### DOCUMENT EXTRACT:
Puberty in boys – what to expect

Puberty is a physical and emotional metamorphosis where a child grows and develops into a sexually mature adult body. Brain development lags behind physical development and boys face huge physical changes in a few short years.
In Short
Although boys start puberty at the same time as girls the outwards signs are less noticeable at first.

Boys have a delayed growth spurt in order to let them grow taller than girls.  This is one of the reasons why adult men are on average 13cm taller than women.

Usually, you will notice that teenage boys starts growing through shoes quickly because their hands and feet grow first.

Second, his forearms and shins grow, meaning he starts growing out of his trousers next and may appear gangly.

Boys who grow over 3 inches in 3 months will go through a clumsy period as their nervous system recalibrates their new dimensions.

Testosterone drives puberty and towards the end of puberty leads to increased muscle and strength. At the same time boys' vocal cords lengthen, their voice breaks and may end up an octave lower. They grow hair on their face, underarms, groin, chest and legs and produce a more fatty sweat.

As well as producing testosterone, their testes begin to manufacture sperm at a rate of 1000 per second.

The penis grows and the skin darkens in colour.

Testosterone production coupled with brain development can lead to increased moodiness, aggression and risk taking behaviour.

Growing feet and new shoes

The first sign most parents notice that their son might be entering puberty is the sheer number of shoes they grow out of. This is because when a child grows into an adult, their growth starts from the outside in. So the extremities of the skeleton grow first. This means your son’s;

  • hands and feet grow first (hence the need for new shoes)
  • shins and forearms second (hence the next stage is growing out of trousers)
  • femurs (thigh bones) and upper arms grow third.

At the end of puberty, the growth plates on the long bones fuse meaning that the bones cannot grow anymore. However, a teenager’s spine continues to grow.

Why are boys so short compared to girls at the beginning of puberty?

It’s counterintuitive but for boys to become tall men they need to delay their growth spurt.

The average boy has the biggest growth spurt between 14 and 15 years, whereas the girls in their class will often tower over them in the early years of puberty as the girls have their biggest growth spurt much early, between 12 to 13 years of age.

### DATA PROVIDED:
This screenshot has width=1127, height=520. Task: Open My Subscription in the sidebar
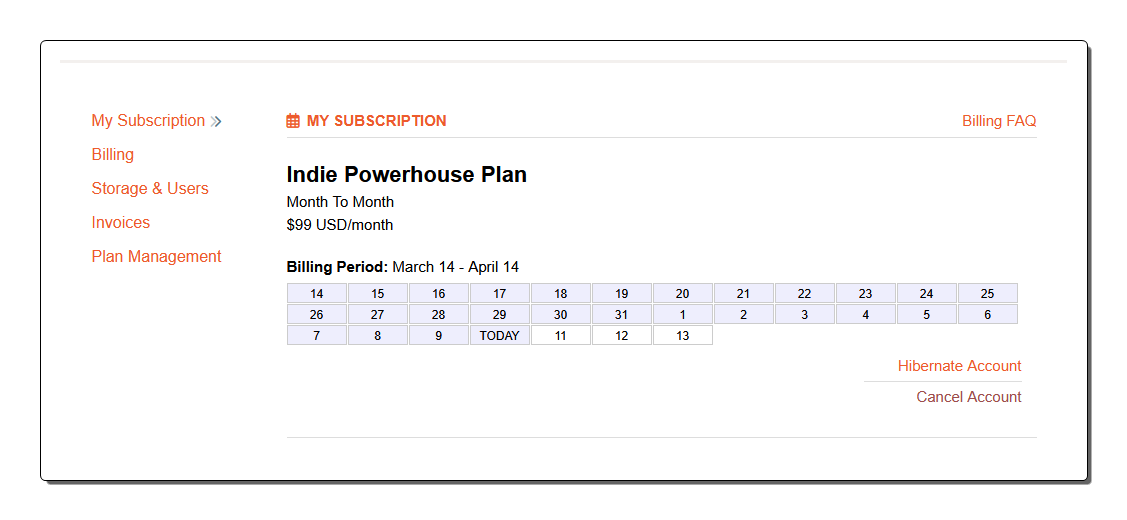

### EXERCISE REQUIREMENTS:
1 - In the puberty text, rewrite the passage from "Boys who grow" to "darkens in colour.", swapping "vocal cords" for "vocal folds".
2 - According to the puberty text, between what ages does the average boy have his biggest growth spurt?
3 - Please summarize the puberty text in two sentences.

### ANSWERS TO THE EXERCISE:
1 -
Boys who grow over 3 inches in 3 months will go through a clumsy period as their nervous system recalibrates their new dimensions.

Testosterone drives puberty and towards the end of puberty leads to increased muscle and strength. At the same time boys' vocal folds lengthen, their voice breaks and may end up an octave lower. They grow hair on their face, underarms, groin, chest and legs and produce a more fatty sweat.

As well as producing testosterone, their testes begin to manufacture sperm at a rate of 1000 per second.

The penis grows and the skin darkens in colour.

2 - Between 14 and 15 years.

3 - Boys begin puberty at the same time as girls but have a delayed growth spurt, with growth starting at the hands and feet, then the shins and forearms, then the thigh bones and upper arms. Testosterone drives the changes, bringing more muscle and strength, a deeper voice, body hair and sperm production, and together with brain development it can also lead to moodiness, aggression and risk taking.